(Itens de uma fonte de dados)
□ □ □ □

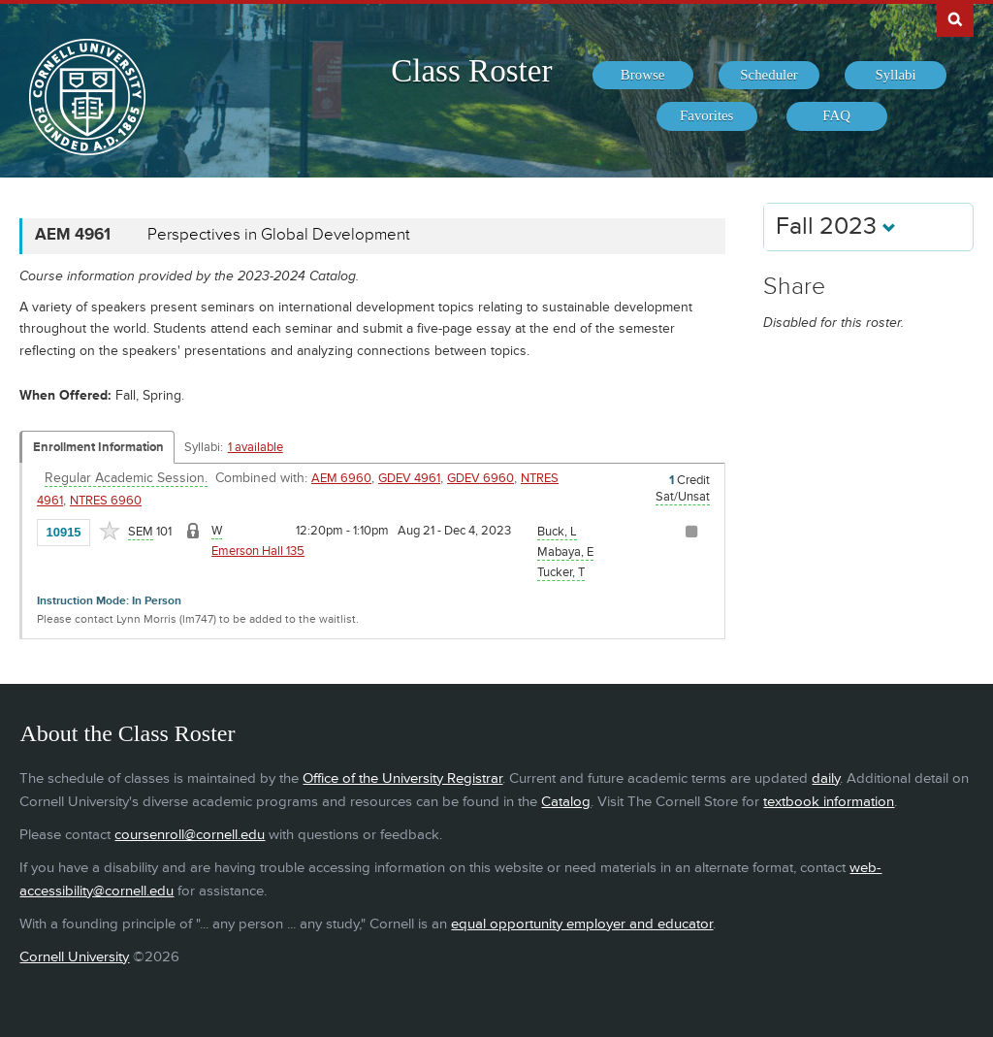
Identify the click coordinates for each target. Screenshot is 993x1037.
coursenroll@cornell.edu (189, 835)
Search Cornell (955, 18)
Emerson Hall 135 (257, 551)
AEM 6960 (341, 478)
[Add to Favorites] (109, 530)
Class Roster (471, 70)
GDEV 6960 (480, 478)
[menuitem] (643, 75)
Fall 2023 (836, 226)
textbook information (828, 802)
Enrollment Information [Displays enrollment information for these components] (98, 447)
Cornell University (74, 957)
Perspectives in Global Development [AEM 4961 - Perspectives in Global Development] (278, 234)
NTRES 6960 (106, 500)
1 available (255, 447)
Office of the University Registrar (402, 778)
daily (826, 778)
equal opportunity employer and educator (582, 924)
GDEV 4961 (409, 478)
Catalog (566, 802)
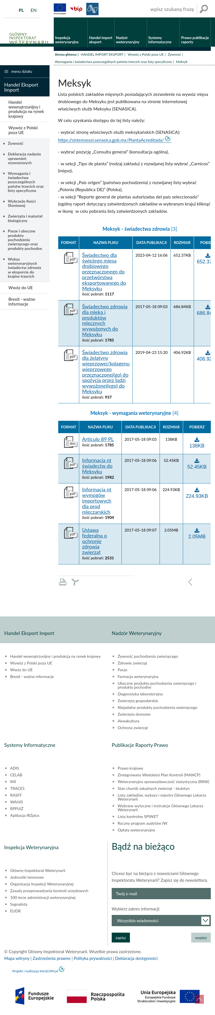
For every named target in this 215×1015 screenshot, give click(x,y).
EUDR (15, 912)
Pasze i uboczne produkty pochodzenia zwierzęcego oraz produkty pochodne (25, 241)
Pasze (122, 671)
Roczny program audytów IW (142, 824)
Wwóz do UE (20, 288)
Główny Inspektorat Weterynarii (37, 872)
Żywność (174, 55)
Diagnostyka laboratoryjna (140, 695)
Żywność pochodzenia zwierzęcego (148, 657)
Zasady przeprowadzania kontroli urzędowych (49, 892)
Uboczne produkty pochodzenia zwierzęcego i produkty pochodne (157, 686)
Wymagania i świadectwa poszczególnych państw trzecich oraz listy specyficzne (113, 63)
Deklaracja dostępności (136, 959)
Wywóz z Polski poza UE (146, 55)
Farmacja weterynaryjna (138, 678)
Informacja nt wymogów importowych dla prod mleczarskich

□ □ □ □

ENUNCIADO DO PROBLEMA —
Por favor, repita todas as linhas da listagem acima sem alterar nada, deixando de fora as imagens.

RESPOSTA DA TAREFA —
Identify the click coordinates for each target. Screenshot is 993x1037.
coursenroll@cornell.edu (189, 835)
Search Cornell (955, 18)
Emerson Hall 135 (257, 551)
AEM 6960 (341, 478)
[Add to Favorites] (109, 530)
Class Roster (471, 70)
GDEV 6960 (480, 478)
[menuitem] (643, 75)
Fall 2023 (836, 226)
textbook information (828, 802)
Enrollment Information [Displays enrollment information for these components] (98, 447)
Cornell University (74, 957)
Perspectives in Global Development [AEM 4961 - Perspectives in Global Development] (278, 234)
NTRES 6960 (106, 500)
1 available (255, 447)
Office of the University Registrar (402, 778)
daily (826, 778)
equal opportunity employer and educator (582, 924)
GDEV 4961 (409, 478)
Catalog (566, 802)
For every named target in this 215×1015 screenshot, give click(x,y).
EUDR (15, 912)
Pasze i uboczne produkty pochodzenia zwierzęcego oraz produkty pochodne (25, 241)
Pasze (122, 671)
Roczny program audytów IW (142, 824)
Wwóz do UE (20, 288)
Główny Inspektorat Weterynarii (37, 872)
Żywność (174, 55)
Diagnostyka laboratoryjna (140, 695)
Żywność pochodzenia zwierzęcego (148, 657)
Zasady przeprowadzania kontroli urzędowych (49, 892)
Uboczne produkty pochodzenia zwierzęcego i produkty pochodne (157, 686)
Wymagania i świadectwa poszczególnych państw trzecich oraz listy specyficzne (113, 63)
Deklaracja dostępności (136, 959)
Wywóz z Polski poza UE (146, 55)
Farmacja weterynaryjna (138, 678)
Informacja nt wymogów importowych dla prod mleczarskich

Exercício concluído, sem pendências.